Postcard from . . . Bangkok: goodbye to a grand old station

That most venerable matriarch of south-east Asian rail travel, Bangkok’s much-loved Hua Lamphong station, is about to be shunted into the sidings. Next month the grande dame will in effect be handed her redundancy notice by the opening of upstart Bang Sue, a spanking new airport-lookalike rail hub, 8km to the north.

The anodyne Bang Sue Grand Station, with 26 platforms over four floors, will be the largest in the region and a key player in future rail plans — but it represents a sad day for lovers of great railway cathedrals. For the past 105 years Hua Lamphong, the airy neo-Renaissance creation of Italian architect Mario Tamagno, has suffused the Thai rail travel experience with something approaching the sacred.

Its marble floor and huge, vaulting arched roof, with stained-glass windows at either end, have bestowed a sense of peace on the expectant congregation inside, with its liberal benediction of saffron-robed monks. Pale, sepulchral light rinses the concourse as far as a ticket barrier.

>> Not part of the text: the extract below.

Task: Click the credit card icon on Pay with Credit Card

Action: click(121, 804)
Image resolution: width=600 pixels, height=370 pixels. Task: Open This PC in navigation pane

The station was commissioned by King Chulalongkorn, a Europe enthusiast who first brought rail transport to Thailand in the late 19th century, and it was partially modelled on Frankfurt’s Hauptbahnhof. For many a traveller from overseas, discovering the east for the first time, its balustraded threshold has been a magic portal: board a sleeper in the heart of Bangkok’s pungent maelstrom, and wake up among the rainforested tribal mountains of the north, or the golden beaches and tropical islands of the south.